__TEXT SECTION__.

+ + + + + + +

Re: Convenience suggestion: Allow metadata in a CSV file from Gregg Kellogg on 2015-04-30 (public-csv-wg@w3.org from April 2015)

From: Gregg Kellogg <gregg@greggkellogg.net>
Date: Thu, 30 Apr 2015 08:38:07 -0700
To: David Booth <david@dbooth.org>
Cc: W3C CSV on the Web Working Group <public-csv-wg@w3.org>
Message-Id: <191D14A7-5491-43AD-8D77-831AD7900B08@greggkellogg.net>

Hi David, this is certainly an interesting use case. The CSVW model is totally abstracted from the metadata formats, with minimal references to the metadata document. The purpose of metadata processing is to create the annotated data model, which is then used for validation or conversion. The model also in “ Tabular Data Embedding Annotations” [1] suggests that there may be publication-specific mechanisms for embedding metadata within a tabular data file itself, similar to what you propose in your presentation, although it provides no guidance for how such formats might be described.

Given a hypothetical CSV-based metadata format providing much of the expressivity of our JSON-based format, this could work using the process described in “Creating Annotated Tables” [2]. In this case, you start with the CSV containing your metadata and extract embedded metadata, using rules described for your CSV-based metadata variation, which I think should transform in the a JSON representation to be compatible with the rest of the steps defined here, you then process starting with that metadata to extract data much as you describe.

+ + + + + + +

__TASK LIST__.
1. Can you write out the CSV metadata message from "Hi David, this" to "might be described."?
2. Can you pick up the CSV metadata message after its final sentence and keep it going?
The entries that come next have no connection to the CSV metadata message.

__SUPPLIED INFORMATION__.
+ + + + + + +

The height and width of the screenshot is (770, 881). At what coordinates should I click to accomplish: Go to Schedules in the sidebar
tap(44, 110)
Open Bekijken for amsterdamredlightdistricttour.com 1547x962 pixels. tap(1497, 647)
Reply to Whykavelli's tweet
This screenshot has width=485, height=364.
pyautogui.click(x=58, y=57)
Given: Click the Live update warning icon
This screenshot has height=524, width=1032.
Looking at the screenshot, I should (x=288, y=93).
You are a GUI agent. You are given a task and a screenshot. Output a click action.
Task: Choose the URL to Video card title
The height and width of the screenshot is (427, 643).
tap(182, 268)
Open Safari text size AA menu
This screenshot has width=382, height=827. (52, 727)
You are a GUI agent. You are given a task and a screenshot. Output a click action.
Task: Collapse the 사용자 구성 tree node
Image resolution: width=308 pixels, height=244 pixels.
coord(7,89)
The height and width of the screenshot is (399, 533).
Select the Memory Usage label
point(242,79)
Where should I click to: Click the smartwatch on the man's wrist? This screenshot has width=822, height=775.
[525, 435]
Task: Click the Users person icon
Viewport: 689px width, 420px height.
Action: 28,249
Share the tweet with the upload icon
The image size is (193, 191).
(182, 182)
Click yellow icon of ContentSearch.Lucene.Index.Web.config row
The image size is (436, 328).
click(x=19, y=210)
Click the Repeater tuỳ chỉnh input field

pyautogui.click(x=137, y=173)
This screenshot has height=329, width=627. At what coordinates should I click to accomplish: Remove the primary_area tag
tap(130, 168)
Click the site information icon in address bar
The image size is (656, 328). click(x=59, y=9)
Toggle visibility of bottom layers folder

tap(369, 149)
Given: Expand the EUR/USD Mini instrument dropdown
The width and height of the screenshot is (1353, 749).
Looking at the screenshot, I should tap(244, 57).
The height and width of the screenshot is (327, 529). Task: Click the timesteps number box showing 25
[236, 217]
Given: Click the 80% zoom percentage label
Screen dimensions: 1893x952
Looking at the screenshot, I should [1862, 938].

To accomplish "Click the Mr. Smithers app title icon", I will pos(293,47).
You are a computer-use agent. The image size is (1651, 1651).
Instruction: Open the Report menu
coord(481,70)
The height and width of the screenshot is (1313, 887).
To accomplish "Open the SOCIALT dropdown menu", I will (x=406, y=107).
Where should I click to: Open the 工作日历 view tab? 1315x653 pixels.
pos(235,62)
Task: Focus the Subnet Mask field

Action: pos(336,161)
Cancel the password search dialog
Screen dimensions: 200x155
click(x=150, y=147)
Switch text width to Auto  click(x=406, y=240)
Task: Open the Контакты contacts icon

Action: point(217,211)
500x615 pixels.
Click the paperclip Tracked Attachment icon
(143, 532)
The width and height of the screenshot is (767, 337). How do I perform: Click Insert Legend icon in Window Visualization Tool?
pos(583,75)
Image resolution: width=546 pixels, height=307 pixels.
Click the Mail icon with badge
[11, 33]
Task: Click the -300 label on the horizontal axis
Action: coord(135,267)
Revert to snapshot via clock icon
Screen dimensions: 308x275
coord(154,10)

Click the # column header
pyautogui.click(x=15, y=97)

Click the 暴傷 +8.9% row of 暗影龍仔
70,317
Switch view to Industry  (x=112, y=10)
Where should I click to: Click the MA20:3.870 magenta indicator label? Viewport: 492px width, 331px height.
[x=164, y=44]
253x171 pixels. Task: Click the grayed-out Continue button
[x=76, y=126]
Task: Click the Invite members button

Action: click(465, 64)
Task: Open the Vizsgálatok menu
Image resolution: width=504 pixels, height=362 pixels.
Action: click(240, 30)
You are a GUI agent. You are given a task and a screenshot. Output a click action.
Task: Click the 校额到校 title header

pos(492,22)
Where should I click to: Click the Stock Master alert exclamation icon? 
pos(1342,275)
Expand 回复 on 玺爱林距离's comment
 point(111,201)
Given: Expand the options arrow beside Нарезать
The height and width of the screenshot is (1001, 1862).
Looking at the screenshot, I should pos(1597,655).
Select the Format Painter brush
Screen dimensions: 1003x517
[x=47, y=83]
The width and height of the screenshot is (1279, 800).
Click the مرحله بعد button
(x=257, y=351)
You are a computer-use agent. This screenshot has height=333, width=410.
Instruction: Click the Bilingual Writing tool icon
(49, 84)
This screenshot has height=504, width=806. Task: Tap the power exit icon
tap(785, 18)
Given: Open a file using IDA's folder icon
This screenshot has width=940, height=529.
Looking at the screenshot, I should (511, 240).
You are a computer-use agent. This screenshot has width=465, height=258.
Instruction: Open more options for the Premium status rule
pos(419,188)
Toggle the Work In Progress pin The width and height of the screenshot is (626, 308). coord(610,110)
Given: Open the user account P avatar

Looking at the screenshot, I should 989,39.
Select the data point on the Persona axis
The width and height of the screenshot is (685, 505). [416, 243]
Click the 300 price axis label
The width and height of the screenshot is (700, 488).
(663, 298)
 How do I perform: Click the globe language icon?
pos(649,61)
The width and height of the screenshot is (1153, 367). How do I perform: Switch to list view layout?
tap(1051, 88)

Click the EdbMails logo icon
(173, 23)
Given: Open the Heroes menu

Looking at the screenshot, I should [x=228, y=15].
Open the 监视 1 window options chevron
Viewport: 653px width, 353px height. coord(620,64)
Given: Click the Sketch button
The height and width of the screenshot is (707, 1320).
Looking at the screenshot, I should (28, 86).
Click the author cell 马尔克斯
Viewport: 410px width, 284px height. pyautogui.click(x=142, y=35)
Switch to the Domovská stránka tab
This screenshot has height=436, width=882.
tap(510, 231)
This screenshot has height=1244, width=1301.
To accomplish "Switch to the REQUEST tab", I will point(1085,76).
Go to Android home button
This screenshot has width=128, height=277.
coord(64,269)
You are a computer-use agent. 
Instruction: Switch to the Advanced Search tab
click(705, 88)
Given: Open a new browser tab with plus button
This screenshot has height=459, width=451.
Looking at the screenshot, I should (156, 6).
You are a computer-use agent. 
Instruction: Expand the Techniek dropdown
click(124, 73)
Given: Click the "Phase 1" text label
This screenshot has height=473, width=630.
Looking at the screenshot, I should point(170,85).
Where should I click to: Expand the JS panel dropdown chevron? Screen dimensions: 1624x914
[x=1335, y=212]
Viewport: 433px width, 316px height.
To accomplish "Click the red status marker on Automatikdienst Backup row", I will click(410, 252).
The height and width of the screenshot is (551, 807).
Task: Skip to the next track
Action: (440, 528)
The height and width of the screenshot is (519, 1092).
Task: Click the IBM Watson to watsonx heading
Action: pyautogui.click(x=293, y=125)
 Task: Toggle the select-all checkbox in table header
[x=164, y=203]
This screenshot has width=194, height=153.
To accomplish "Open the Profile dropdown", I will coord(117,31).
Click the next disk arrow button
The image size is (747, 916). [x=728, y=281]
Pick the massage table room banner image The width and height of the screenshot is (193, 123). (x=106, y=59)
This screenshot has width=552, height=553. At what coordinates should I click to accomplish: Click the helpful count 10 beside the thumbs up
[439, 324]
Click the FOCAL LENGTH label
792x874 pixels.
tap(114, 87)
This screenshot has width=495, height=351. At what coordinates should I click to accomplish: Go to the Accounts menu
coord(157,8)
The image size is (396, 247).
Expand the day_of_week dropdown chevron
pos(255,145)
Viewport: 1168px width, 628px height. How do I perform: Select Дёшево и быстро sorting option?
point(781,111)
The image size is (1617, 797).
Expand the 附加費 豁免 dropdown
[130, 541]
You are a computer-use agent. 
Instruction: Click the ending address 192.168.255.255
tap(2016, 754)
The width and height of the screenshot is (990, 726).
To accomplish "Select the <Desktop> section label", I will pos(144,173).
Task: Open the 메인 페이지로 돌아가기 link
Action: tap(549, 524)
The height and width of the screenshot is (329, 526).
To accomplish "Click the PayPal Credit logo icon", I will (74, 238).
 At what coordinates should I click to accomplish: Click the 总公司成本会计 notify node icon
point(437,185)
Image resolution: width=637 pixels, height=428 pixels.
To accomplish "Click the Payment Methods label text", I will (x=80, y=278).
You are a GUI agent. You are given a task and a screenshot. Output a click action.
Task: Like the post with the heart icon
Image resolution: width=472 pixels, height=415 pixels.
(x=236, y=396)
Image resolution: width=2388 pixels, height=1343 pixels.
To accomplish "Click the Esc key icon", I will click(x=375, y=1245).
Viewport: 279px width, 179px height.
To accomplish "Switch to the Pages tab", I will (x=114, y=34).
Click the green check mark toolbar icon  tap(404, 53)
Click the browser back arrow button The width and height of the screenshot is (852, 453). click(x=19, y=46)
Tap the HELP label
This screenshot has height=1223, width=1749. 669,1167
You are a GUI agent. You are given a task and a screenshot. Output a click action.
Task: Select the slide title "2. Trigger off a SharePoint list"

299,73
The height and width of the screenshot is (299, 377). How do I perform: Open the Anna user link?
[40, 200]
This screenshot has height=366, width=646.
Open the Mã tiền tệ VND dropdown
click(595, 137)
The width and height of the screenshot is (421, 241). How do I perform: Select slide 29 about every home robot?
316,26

+ + + + + + +

__RESPONSE LIST__.
1.
Hi David, this is certainly an interesting use case. The CSVW model is totally abstracted from the metadata formats, with minimal references to the metadata document. The purpose of metadata processing is to create the annotated data model, which is then used for validation or conversion. The model also in “ Tabular Data Embedding Annotations” [1] suggests that there may be publication-specific mechanisms for embedding metadata within a tabular data file itself, similar to what you propose in your presentation, although it provides no guidance for how such formats might be described.

2.
If your CSV-based metadata standard has the general expressivity of the JSON-based standard, it can describe Table Groups to reference other CSVs. The CSV metadata file itself might be considered a table, with dialect information that leads to the embedded fields allowing you access to the test data contained within the file, or can be ignored if you define that Table to have “suppressOutput” set to true. You might even define a runtime variable which would set this value based on a runtime parameter, giving you a test mode inherently.

While I think defining such a format is probably beyond the scope of the group at this time, it would be an interesting exercise. As Jeni suggested, this could be something that a future group might standardize. IMO, it could also be a Note or Member Submission that the current group might publish.

Gregg Kellogg
gregg@greggkellogg.net

[1] http://www.w3.org/TR/tabular-data-model/#tabular-data-embedding-annotations
[2] http://www.w3.org/TR/tabular-data-model/#creating-annotated-tables

> On Apr 29, 2015, at 7:43 PM, David Booth <david@dbooth.org> wrote:
> 
> I don't know if the working group has already considered this, but I'd like to suggest consider allowing CSV metadata to be specified in another CSV file, as an alternative to JSON.  I have found this approach to be quite convenient in a tool that I've been developing, and I think it could increase uptake of a CSV metadata standard.
> 
> Here is a very short mockup video (2 minutes 59 seconds) that illustrates this approach:
> https://www.youtube.com/watch?v=LmQWHdaN8_w
> 
> I realize that some CSV metadata authors may prefer JSON syntax.  But as simple as JSON is, spreadsheet competence is far more widespread.  Also I would not blame anyone for being disinclined to consider this approach given the late date.  But this approach only involves different syntax -- not semantics -- and if it does indeed lower the adoption barrier then it seems to me that it would be worth considering.
> 
> What do others think?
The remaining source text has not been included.